Shambhu Upadhyaya, professor of computer science and engineering
School of Engineering and Applied Sciences

UB received a $3.4 million grant from the National Science Foundation (NSF) to continue CyberCorps: Scholarship for Service (SFS), a program aimed at training the next generation of cybersecurity experts.

“Cybersecurity is the need of the hour,” says Shambhu Upadhyaya, principal investigator on the grant and professor in UB’s Department of Computer Science and Engineering. “We are trying to make an impact at UB by engaging in outreach activities in addition to doing research.”

The grant will provide funding for UB’s Center of Excellence in Information Systems Assurance Research and Education (CEISARE) — a designated National Center of Excellence in cybersecurity education and cybersecurity research — to graduate 24 cybersecurity specialists over the next five years.

For the first time since receiving the CyberCorps SFS grant in 2008, CEISARE will include students enrolled in technical and managerial disciplines in undergraduate programs, in addition to those enrolled in master’s degree and doctoral programs. The plan is to train eight undergraduate and 16 graduate students, but this may change depending on availability, eligibility and need.

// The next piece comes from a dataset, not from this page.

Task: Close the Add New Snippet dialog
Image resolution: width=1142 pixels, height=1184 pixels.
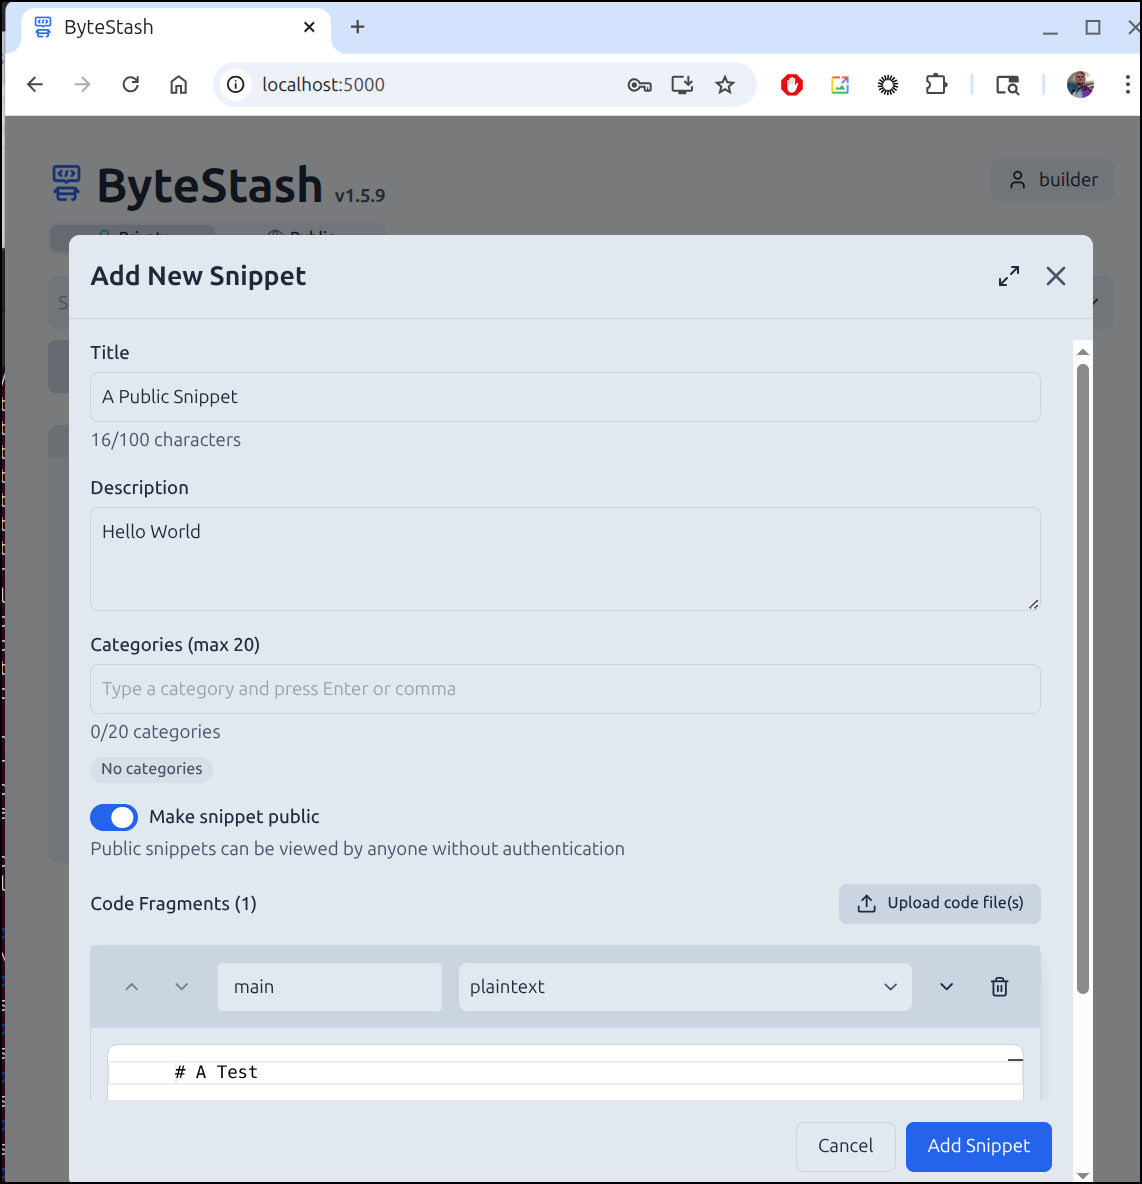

“The current SFS program will recruit two undergrads and four grads each year for the next four years. The School of Management typically receives two or three of these awards per year,” says Lawrence Sanders, co-principal investigator on the project and professor of management science and systems in the UB School of Management Sanders.

“We work very closely with professor Upadhyaya to recruit students for the scholarship. We also have regular meetings with all of the students and assist in mentoring students during their tenure in the SFS program,” Sanders says.

CEISARE has received over $10 million to run the CyberCorps program since 2008. The program also helped UB faculty members launch an MS in Engineering Science with a focus on cybersecurity, and a cybersecurity minor for undergraduates. The program has graduated over 45 scholars who work for the FBI, CIA, Department of Homeland Security, National Security Agency, Federal Trade Commission, Office of the Inspector General and several other agencies.